◆ Exercise details
With the line containing "The height and" as the first line and the last line of the records as the final one, reproduce that range exactly.

(Stored records)
+--
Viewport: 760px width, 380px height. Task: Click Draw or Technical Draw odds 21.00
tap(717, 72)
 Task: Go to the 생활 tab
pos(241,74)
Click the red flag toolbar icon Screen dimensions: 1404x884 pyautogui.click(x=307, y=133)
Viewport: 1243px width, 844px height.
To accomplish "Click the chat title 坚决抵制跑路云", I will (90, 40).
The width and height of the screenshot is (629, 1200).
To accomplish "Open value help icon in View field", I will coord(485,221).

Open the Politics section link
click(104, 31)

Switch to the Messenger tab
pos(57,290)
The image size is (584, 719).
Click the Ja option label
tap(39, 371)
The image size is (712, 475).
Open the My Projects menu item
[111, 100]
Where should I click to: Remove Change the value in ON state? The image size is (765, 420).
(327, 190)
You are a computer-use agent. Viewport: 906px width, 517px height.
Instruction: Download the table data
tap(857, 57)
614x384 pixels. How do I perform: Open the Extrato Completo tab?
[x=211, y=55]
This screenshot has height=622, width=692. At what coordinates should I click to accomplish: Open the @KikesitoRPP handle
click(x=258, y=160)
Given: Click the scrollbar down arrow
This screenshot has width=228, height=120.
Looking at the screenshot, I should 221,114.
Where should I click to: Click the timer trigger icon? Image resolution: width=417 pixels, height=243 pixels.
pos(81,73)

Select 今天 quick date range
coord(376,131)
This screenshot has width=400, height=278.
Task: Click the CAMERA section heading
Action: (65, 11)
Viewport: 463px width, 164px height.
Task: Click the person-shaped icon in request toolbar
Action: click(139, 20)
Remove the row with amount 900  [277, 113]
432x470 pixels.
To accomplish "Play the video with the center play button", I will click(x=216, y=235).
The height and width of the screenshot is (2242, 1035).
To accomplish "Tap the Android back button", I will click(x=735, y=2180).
+--
◆ Answer space
The height and width of the screenshot is (2242, 1035).
To accomplish "Tap the Android back button", I will click(x=735, y=2180).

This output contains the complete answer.